The HEB ISD School Board of Trustees was the eighth Texas school board (out of 1,050) ever to be recognized with an award from the Texas Association of School Boards for Good Governance and "walking the talk", including voluntarily participating in and passing a governance audit, supporting a fiscally responsible school district, and undergoing school board training.

Both of HEB ISD's high schools are ranked on Newsweek's 2007 list of the top 1,200 high schools in the country: L.D. Bell High School is listed 210th (4th highest in Tarrant County) and Trinity High School is listed 304th (6th highest in Tarrant County). The rankings are based on the number of Advanced Placement and International Baccalaureate tests taken by graduating seniors.

SchoolMatch named HEB ISD a What Parents Want Award-winner for the first time in 1992 and again every year from 1994 through 2012. The honor is given to the top 16% of the 15,571 public school districts that SchoolMatch monitors, based on criteria compiled through over 97,000 parent questionnaires: academics, instructional expenditures, secondary-level programs, and more.

After being named a "Best Practices" district in March 2007 and a top four district in August 2007, HEB ISD was named the top school district in the state in 2008, 2009, 2010, and 2011 by the Education Resource Group (ERG). The awards are based on a combination of student performance and operating efficiency.

In 2007 through 2017, the American Music Conference (sponsored by the NAMM Foundation) named HEB ISD one of the "Best Communities for Music Education". Applicant districts provided information about funding, enrollment, student-teacher ratios, music class participation, instruction time, facilities, support for the music program, private music lesson participation, and more.

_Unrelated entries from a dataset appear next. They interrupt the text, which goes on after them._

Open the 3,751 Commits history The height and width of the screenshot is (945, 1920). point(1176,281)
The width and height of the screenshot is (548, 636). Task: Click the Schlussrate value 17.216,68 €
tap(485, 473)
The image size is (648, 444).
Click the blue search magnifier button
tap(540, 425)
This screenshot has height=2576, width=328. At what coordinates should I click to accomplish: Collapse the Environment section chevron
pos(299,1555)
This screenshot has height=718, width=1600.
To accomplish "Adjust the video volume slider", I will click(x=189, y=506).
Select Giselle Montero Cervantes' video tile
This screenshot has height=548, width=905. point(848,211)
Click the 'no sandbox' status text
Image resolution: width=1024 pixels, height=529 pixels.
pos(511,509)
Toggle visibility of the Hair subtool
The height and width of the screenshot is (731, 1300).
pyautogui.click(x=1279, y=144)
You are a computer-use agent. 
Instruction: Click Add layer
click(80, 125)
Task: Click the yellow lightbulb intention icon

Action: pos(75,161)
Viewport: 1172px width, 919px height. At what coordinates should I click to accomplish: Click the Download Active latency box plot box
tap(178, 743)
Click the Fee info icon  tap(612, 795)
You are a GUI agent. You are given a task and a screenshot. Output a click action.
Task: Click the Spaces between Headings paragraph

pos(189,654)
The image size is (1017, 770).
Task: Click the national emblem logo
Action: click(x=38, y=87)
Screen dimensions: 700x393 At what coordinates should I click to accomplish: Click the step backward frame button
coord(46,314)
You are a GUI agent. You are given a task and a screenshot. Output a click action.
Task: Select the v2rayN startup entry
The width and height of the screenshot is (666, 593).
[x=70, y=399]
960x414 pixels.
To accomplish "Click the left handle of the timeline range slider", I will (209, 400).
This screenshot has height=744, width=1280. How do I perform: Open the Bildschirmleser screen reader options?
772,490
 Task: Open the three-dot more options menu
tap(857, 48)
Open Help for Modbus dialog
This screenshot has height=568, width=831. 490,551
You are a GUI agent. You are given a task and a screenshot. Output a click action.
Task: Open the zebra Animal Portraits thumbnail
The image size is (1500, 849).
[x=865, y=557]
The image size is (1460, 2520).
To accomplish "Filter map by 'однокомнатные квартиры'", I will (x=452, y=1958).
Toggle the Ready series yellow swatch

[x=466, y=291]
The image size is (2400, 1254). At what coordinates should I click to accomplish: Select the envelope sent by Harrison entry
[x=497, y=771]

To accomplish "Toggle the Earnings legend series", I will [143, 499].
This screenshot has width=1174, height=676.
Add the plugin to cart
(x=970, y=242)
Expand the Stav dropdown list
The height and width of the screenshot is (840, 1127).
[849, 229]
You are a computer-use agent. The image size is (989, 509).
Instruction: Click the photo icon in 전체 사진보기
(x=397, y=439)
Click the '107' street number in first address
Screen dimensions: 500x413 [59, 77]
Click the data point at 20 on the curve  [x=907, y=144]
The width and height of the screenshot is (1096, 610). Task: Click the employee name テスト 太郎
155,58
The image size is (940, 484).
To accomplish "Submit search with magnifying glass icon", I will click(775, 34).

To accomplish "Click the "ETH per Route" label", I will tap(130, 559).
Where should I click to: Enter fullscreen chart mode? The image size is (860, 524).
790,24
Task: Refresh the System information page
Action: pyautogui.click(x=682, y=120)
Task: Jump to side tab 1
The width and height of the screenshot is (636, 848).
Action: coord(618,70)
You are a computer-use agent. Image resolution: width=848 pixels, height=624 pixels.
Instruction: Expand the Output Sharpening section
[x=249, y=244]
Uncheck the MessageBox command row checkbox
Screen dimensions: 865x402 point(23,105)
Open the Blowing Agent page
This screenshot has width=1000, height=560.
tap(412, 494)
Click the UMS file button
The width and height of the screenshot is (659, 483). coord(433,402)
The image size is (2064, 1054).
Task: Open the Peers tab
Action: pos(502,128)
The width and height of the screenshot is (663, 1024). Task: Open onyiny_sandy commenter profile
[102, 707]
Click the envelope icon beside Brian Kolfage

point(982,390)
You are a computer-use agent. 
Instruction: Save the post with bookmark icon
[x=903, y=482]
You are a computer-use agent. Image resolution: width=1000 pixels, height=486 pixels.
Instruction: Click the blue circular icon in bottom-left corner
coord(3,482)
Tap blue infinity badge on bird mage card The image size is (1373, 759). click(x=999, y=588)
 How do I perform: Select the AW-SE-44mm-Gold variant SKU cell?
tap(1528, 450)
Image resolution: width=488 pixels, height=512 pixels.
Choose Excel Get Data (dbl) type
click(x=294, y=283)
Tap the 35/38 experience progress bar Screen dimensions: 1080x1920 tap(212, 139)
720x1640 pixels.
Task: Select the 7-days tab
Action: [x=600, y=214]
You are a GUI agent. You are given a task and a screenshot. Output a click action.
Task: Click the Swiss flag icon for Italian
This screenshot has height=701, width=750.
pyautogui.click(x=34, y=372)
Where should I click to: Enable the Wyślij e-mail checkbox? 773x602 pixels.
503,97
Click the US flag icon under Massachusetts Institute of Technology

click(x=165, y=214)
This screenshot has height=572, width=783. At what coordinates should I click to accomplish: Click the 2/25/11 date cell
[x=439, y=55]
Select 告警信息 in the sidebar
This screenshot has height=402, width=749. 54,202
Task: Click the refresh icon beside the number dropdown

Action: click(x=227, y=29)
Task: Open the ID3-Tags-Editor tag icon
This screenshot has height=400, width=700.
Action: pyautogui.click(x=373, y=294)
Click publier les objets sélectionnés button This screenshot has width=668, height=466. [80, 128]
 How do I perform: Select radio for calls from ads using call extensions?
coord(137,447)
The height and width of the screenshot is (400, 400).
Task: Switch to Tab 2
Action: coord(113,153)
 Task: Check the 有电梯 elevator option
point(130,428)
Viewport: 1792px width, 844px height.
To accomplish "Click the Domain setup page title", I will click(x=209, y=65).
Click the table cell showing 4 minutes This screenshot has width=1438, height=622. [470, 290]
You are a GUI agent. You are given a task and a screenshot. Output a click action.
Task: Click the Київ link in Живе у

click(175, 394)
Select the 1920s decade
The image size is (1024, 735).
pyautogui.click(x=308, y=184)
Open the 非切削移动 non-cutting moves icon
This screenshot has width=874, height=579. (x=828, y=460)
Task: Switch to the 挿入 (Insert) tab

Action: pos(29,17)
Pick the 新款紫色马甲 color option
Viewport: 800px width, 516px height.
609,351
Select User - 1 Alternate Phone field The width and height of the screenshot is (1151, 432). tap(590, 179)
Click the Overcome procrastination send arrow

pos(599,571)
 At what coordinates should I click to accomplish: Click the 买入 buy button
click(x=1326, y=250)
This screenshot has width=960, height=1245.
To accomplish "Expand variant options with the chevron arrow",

The Texas Education Agency (TEA) has awarded the District "Superior" ratings in the Financial Integrity Rating System of Texas (FIRST) for eight years in a row (2003–2010). These ratings are based on criteria including low administrative spending, low student-teacher ratios, and more.

In October 2006, United Educators Association of Texas (UEA) presented to the HEB ISD Board of Trustees a special proclamation in honor of the Board's history of support for teacher salaries at all levels. Out of 32 school districts in the western Dallas/Fort Worth Metroplex area, HEB ISD ranked in the top three in every category compared (including teachers with a bachelor's or master's degree, and years of experience varying from none to 30).

In March 2005, the District received the Lone Star Award for best public relations practices in the state from the Texas Public Relations Association, recognizing outstanding ethics and business operations when communicating with stakeholders.